Matthew Gillman, MD, associate professor in the Department of Ambulatory Care and Prevention of Harvard Medical School and Harvard Pilgrim Health Care and colleagues collected data from well-child visits at 14 Harvard Vanguard Medical Associates practices in eastern Massachusetts from 1980 through 2001.
Over the course of the study, the prevalence of overweight children increased from 6.3 percent to 10 percent, a 59 percent jump. The proportion of children at risk of becoming overweight grew from 11.1 percent to 14.4 percent overall, a 30 percent jump. Infants from birth to six months of age, an age group seldom studied before, had particularly surprising results.

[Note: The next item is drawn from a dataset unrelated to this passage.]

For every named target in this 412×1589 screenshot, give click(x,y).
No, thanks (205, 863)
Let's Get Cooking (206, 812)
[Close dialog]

Of all the age groups studied, these infants had the greatest jump in risk of becoming overweight, at 59 percent, and the number of overweight infants increased by 74 percent.
“This information is important to public health because previous studies show that accelerated weight gain in the first few months after birth is associated with obesity later in life,” says Gillman.
“In addition to demonstrating that we are seeing more heavy infants today than we did 20 years ago, this study illustrates the usefulness of routinely collected information from doctors’ offices to address a key public health issue,” says Juhee Kim, PhD.
“These results show that efforts to prevent obesity must start at the earliest stages of human development, even before birth,” says Gillman. “These efforts should include avoiding smoking and excessive weight gain during pregnancy, preventing gestational diabetes, and promoting breastfeeding, all of which researchers have shown to be associated with reductions in childhood overweight.”